(五郎、左衛門尉)
藤原北家の支流の人物です。天慶2年(940)に「将門の乱」を平定した「藤原秀郷」から数えて16代目の子孫であり、また治承4年(1180)に「源頼朝」の挙兵に応じた「小山下野守判官藤原朝政」から数えて7代目の子孫が「秀政」になります。
元弘2年(1332)3月、秀政は隠岐へ流される後醍醐天皇の警護をしていました。その時、美作国において後醍醐天皇に随従した「千種忠顕」から桜の一枝と共に次のような歌を賜ったと「増鏡」に記されています。

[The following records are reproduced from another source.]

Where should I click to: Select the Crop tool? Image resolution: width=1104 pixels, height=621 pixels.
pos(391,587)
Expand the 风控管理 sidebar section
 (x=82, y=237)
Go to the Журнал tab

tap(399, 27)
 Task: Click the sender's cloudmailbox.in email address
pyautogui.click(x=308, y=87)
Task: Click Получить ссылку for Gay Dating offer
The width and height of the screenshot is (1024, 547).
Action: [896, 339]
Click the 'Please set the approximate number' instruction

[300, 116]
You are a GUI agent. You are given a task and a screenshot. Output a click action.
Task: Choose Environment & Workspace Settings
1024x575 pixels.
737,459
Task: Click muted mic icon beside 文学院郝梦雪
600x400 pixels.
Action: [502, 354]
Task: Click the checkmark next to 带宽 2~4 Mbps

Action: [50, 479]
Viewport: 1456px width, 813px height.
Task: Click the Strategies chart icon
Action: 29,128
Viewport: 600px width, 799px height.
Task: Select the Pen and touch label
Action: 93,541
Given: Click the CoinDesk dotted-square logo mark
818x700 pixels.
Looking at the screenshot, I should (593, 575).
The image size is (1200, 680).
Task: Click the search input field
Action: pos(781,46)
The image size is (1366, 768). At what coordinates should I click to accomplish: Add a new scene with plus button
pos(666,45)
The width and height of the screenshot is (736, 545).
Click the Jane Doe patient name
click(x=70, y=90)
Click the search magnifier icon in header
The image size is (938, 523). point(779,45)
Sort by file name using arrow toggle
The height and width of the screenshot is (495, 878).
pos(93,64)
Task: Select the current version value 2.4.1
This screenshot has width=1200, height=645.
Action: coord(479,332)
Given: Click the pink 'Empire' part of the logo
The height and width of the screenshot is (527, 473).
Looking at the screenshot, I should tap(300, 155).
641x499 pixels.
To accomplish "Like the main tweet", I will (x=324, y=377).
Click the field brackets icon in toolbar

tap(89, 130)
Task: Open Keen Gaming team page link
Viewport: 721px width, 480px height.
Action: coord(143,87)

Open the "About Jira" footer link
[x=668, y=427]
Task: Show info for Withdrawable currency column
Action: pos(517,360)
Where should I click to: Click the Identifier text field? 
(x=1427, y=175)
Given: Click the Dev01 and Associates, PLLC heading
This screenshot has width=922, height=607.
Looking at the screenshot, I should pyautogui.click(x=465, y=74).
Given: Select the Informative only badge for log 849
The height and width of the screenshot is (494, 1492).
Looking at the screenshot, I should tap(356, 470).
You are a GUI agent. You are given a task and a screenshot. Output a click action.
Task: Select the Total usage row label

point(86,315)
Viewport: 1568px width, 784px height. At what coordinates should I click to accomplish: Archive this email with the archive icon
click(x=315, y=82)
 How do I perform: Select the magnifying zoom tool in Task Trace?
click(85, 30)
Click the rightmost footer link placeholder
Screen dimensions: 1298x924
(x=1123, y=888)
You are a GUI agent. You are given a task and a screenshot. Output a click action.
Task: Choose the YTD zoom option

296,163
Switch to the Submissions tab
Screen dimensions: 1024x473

「うき旅と思ひは果てじ一枝も、花のなさけのかかる折りにて」
(このような折に、たとえ一枝の花の情けがあったとしても、この旅はつらい旅だという認識を、私は捨てるつもりはない)
「『うき旅と思ひ』は『憂き旅と思ひ』であり、後醍醐天皇の流罪(隠岐)そのものではなく、南北朝期の政治的・歴史的に不安定な状況を引き受けて進む苦難の遍歴であるとの思いであり、それは一枝の櫻花の情けがあっても変わるものではない」と解釈しました。
建武3年(1335)4月「武者所結番交名一番」(京都市中の警備・軍事的実働部隊の最上位)となります。
正平7年(1352)後村上天皇に従い、南朝(吉野朝廷)の首都となった賀名生(がのう)に退きます。